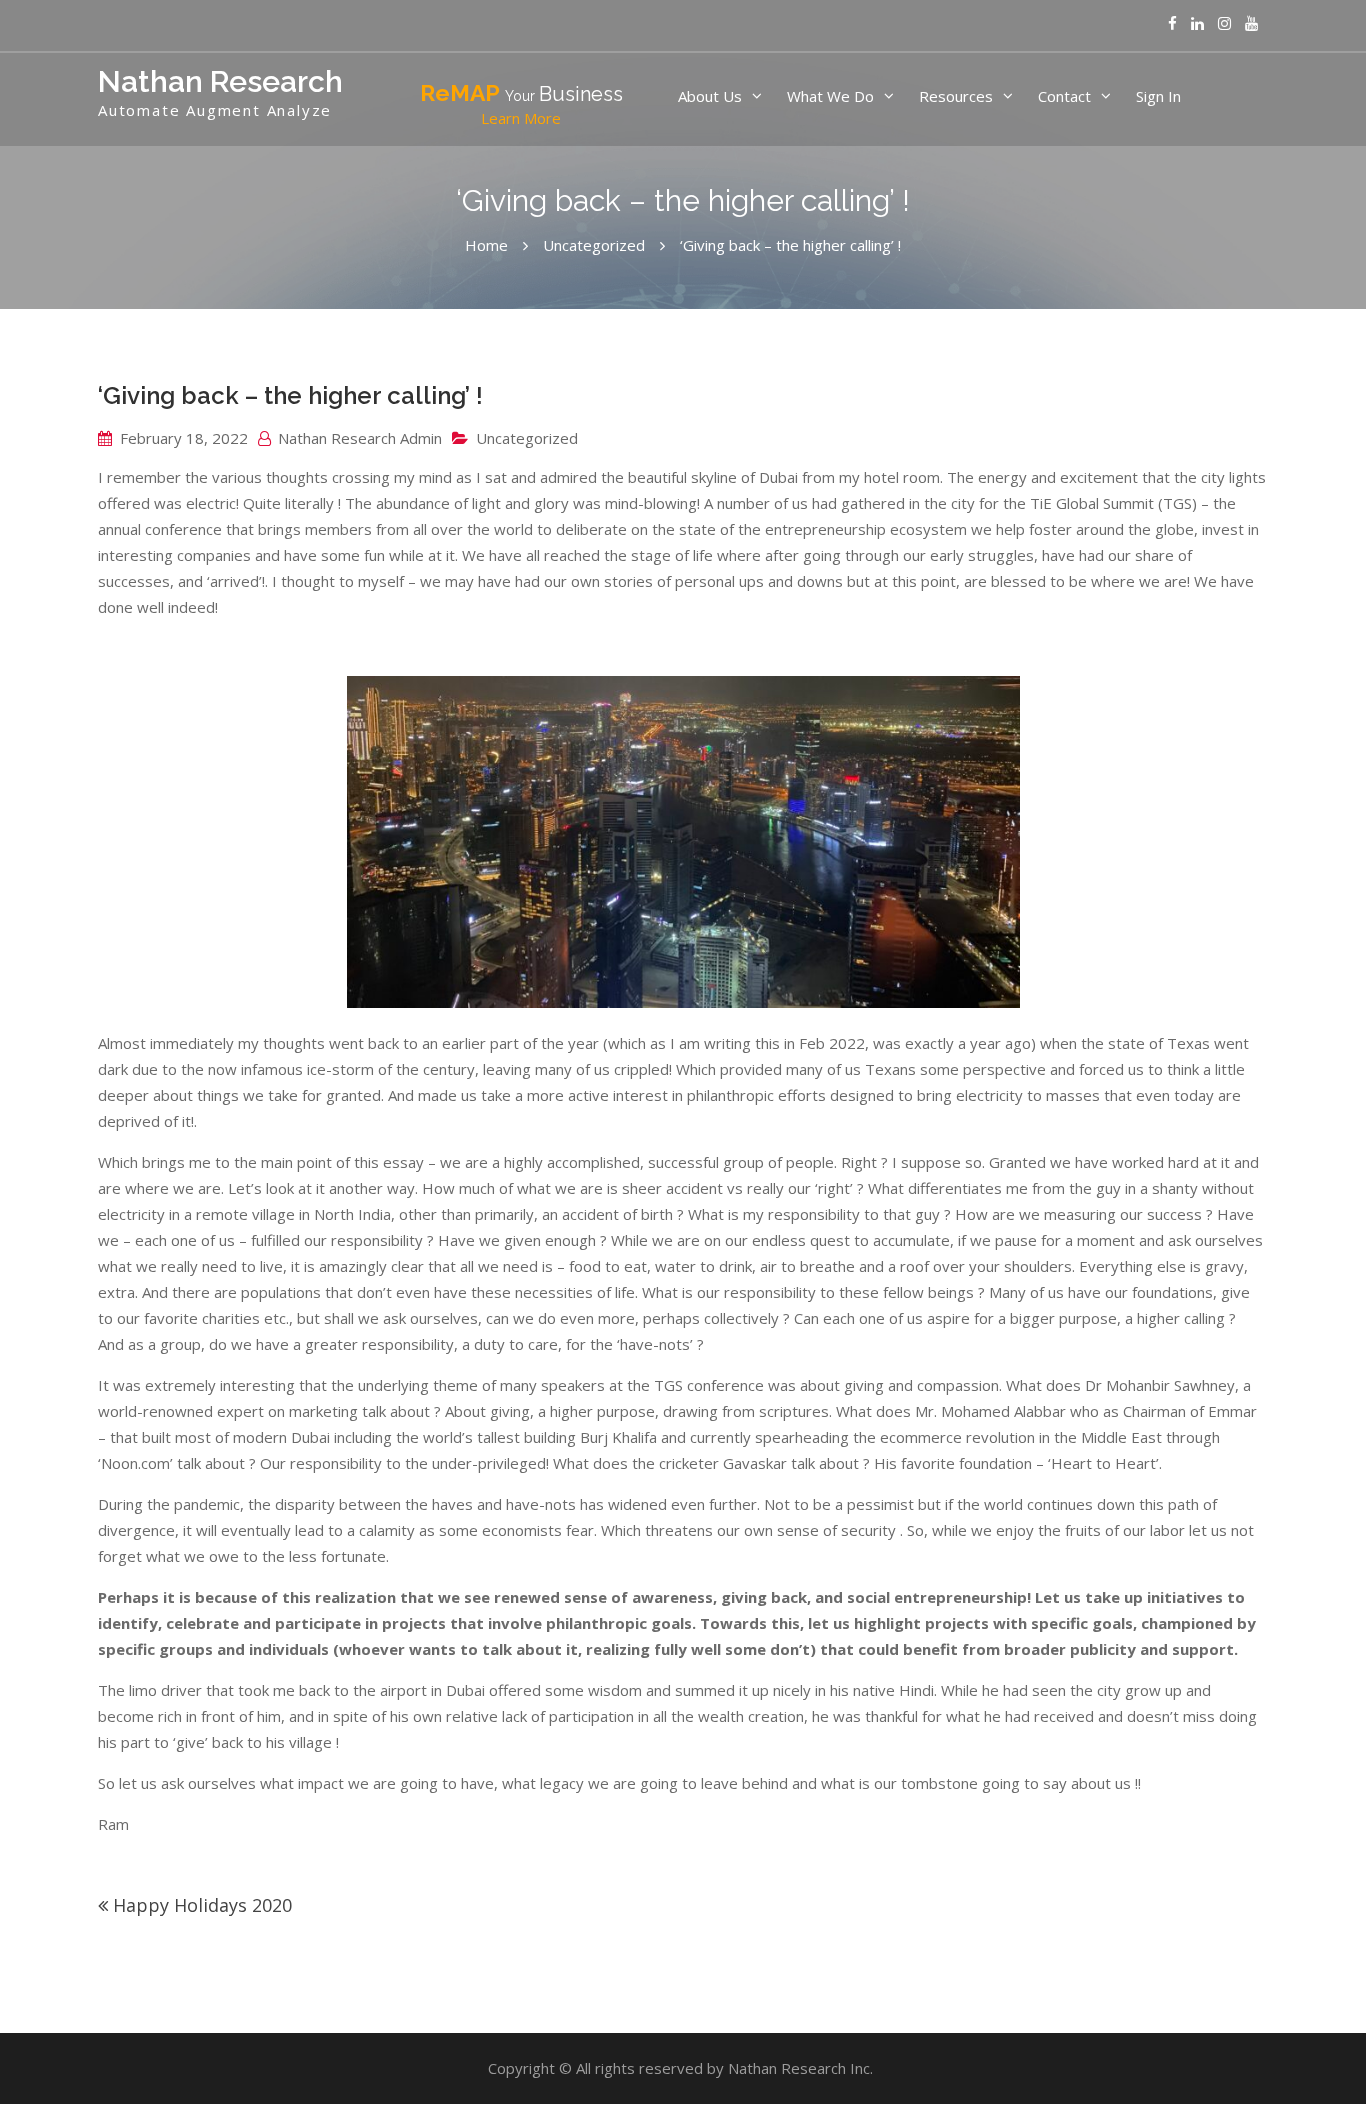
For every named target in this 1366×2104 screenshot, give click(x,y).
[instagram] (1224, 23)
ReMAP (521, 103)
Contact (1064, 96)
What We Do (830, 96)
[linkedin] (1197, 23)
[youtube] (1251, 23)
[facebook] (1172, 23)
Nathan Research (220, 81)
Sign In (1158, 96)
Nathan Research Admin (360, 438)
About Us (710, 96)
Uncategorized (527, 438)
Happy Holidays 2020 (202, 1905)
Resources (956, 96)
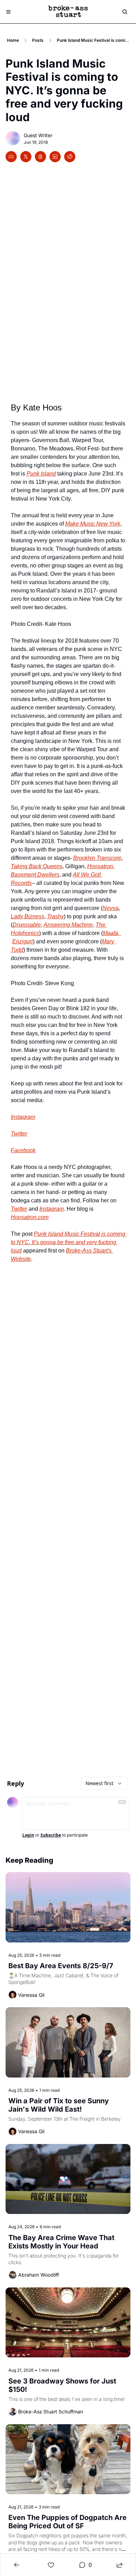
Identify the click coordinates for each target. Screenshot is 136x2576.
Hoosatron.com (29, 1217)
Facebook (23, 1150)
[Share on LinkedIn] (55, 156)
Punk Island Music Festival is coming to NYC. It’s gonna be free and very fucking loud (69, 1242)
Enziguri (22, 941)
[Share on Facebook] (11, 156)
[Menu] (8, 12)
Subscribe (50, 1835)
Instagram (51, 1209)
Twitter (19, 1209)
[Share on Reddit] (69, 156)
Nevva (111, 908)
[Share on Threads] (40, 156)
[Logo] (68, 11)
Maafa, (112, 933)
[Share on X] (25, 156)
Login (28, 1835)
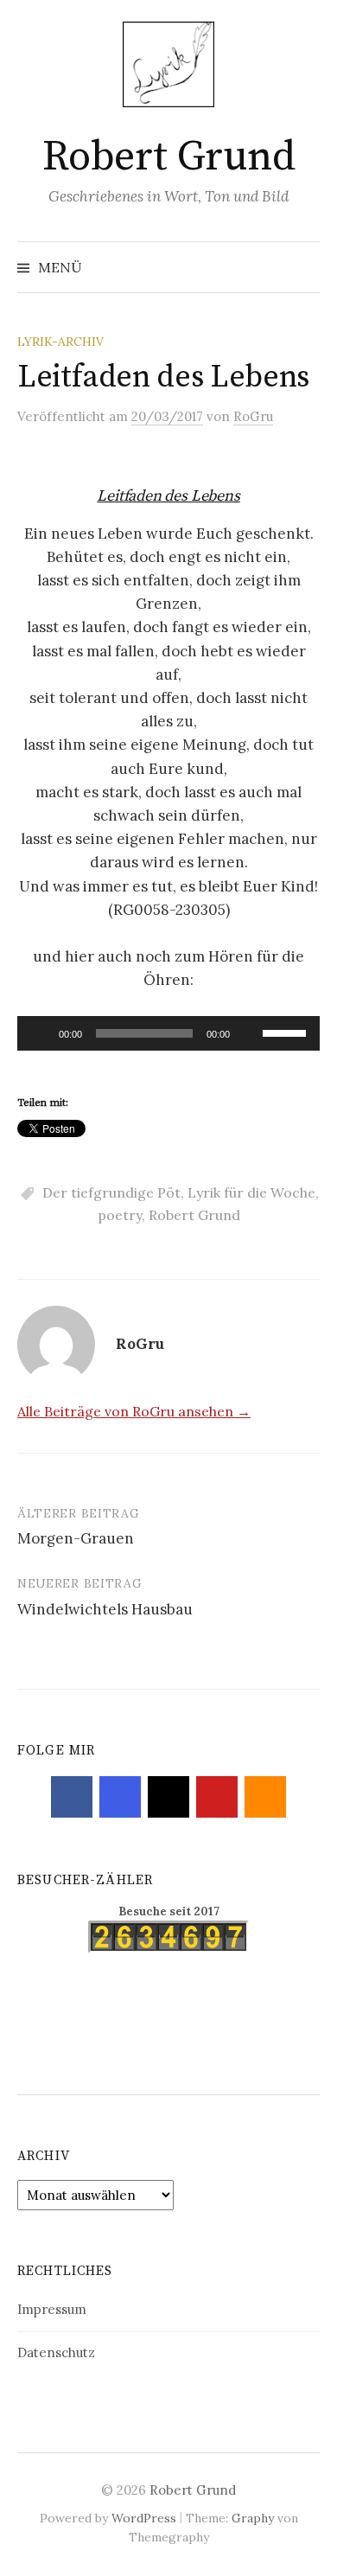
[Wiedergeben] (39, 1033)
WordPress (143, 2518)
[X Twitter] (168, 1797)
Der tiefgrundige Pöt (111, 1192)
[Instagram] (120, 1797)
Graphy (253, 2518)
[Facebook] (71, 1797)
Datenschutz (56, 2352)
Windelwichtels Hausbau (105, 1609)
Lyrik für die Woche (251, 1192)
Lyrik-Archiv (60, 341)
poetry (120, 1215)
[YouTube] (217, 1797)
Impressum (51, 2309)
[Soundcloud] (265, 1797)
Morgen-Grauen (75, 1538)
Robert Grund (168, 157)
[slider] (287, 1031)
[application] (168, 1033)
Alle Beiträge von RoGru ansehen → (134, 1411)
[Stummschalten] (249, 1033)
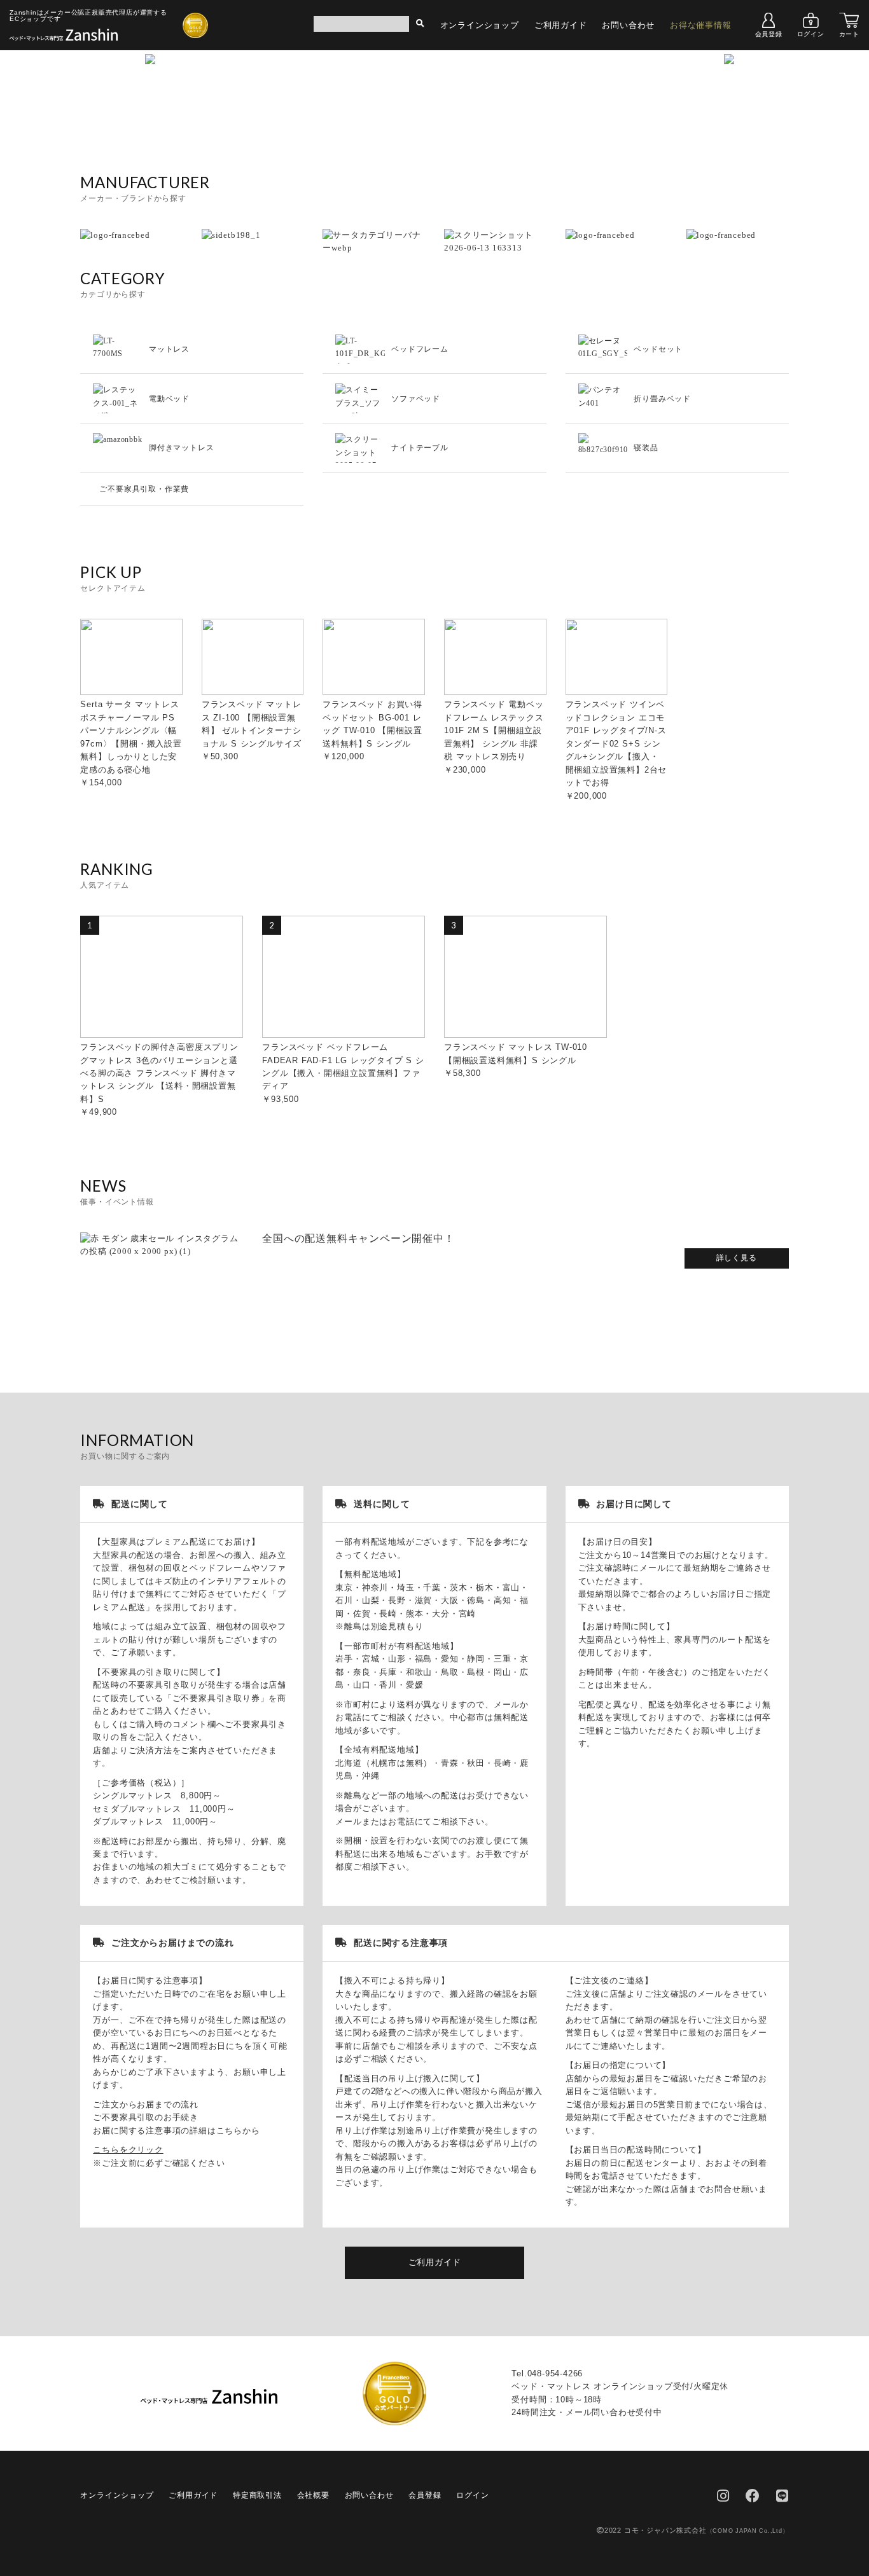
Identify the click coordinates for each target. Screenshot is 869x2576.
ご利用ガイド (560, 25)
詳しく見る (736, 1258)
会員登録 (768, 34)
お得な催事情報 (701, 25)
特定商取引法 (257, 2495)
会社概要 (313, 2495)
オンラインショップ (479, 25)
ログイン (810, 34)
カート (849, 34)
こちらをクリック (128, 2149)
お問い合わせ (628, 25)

.....

REQUIRED ACTION
Your answer should be the lines from the line containing "Subscribe (50, 1835)" through the end of the listing above, output exactly and alone, without the pictures.

WRITTEN RESPONSE
Subscribe (50, 1835)
Instagram (51, 1209)
Twitter (19, 1209)
[Share on Reddit] (69, 156)
Nevva (111, 908)
[Share on Threads] (40, 156)
[Logo] (68, 11)
Maafa, (112, 933)
[Share on X] (25, 156)
Login (28, 1835)
[Wiedergeben] (39, 1033)
WordPress (143, 2518)
[X Twitter] (168, 1797)
Der tiefgrundige Pöt (111, 1192)
[Instagram] (120, 1797)
Graphy (253, 2518)
[Facebook] (71, 1797)
Datenschutz (56, 2352)
Windelwichtels Hausbau (105, 1609)
Lyrik für die Woche (251, 1192)
Lyrik-Archiv (60, 341)
poetry (120, 1215)
[YouTube] (217, 1797)
Impressum (51, 2309)
[Soundcloud] (265, 1797)
Morgen-Grauen (75, 1538)
Robert Grund (168, 157)
[slider] (287, 1031)
[application] (168, 1033)
Alle Beiträge von RoGru ansehen → (134, 1411)
[Stummschalten] (249, 1033)
Identify the click coordinates for each target. Screenshot is 869x2576.
ご利用ガイド (560, 25)
詳しく見る (736, 1258)
会員登録 (768, 34)
お得な催事情報 (701, 25)
特定商取引法 (257, 2495)
会社概要 (313, 2495)
オンラインショップ (479, 25)
ログイン (810, 34)
カート (849, 34)
こちらをクリック (128, 2149)
お問い合わせ (628, 25)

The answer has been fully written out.